2024 INTERSPEECH INTERSPEECH 2024

GPA: Global and Prototype Alignment for Audio-Text Retrieval

Abstract

Recent Audio-Text Retrieval (ATR) models have achieved progressive results, which pursue semantic interaction upon audio and text pairs. To clarify this coarse-grained global interaction and move a step further, we have to encounter challenging shell-breaking interactions for fine-grained cross-modal learning between audio and text. In this paper, we present GPA for ATR to achieve both Global (coarse-grained) and Prototype (fine-grained) Alignment. In detail, apart from performing vanilla global contrast between audio and text pairs, we model the frames in audio and words in text as prototypes, and align the prototypes to generate a prototype similarity matrix.

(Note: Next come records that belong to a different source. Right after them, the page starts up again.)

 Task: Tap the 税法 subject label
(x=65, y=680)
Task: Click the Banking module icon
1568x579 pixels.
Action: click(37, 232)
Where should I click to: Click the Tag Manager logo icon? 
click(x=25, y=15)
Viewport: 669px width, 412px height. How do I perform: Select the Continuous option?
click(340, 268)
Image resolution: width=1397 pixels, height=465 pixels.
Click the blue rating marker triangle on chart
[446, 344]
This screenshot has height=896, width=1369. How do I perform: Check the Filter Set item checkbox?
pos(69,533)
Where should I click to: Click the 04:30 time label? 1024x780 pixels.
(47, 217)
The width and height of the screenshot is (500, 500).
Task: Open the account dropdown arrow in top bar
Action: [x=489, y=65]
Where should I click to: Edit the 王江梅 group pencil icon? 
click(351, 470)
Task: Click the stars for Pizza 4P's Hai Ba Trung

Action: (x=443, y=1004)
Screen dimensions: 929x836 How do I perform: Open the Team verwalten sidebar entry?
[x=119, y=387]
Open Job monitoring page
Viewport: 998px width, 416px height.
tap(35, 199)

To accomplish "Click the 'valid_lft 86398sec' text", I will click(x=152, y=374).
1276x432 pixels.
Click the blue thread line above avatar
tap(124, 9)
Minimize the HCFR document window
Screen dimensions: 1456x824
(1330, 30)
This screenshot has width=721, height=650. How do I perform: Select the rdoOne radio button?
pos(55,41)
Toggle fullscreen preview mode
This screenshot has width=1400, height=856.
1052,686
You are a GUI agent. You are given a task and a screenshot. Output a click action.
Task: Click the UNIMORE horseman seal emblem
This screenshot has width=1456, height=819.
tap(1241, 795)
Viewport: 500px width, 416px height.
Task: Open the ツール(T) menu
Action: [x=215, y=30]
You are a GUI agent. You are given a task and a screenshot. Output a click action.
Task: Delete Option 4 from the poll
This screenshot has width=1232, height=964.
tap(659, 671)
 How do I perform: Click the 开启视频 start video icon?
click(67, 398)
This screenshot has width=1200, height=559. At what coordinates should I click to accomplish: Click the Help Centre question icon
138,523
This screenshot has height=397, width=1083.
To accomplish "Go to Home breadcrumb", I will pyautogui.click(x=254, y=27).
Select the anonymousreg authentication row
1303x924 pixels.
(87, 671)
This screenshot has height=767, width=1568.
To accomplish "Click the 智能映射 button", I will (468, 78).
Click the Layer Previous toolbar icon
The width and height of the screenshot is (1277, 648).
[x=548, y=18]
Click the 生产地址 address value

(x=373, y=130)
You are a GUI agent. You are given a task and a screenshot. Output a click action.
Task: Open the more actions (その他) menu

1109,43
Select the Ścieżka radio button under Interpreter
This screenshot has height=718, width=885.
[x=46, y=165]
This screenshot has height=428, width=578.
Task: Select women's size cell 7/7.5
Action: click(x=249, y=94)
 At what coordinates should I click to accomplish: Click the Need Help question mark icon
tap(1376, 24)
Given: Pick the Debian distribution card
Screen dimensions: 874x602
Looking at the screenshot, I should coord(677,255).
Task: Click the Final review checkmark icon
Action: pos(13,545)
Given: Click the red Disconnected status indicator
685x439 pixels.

Based on this, we introduce a Learnable Attention Similarity Scoring module, which can fully consider the information between different prototype pairs and obtain the retrieval score. Finally, we incorporate the Sinkhorn-Knopp algorithm to modify the retrieval score. Experimental results on two benchmark datasets with superior performance justify the efficacy of our proposed GPA.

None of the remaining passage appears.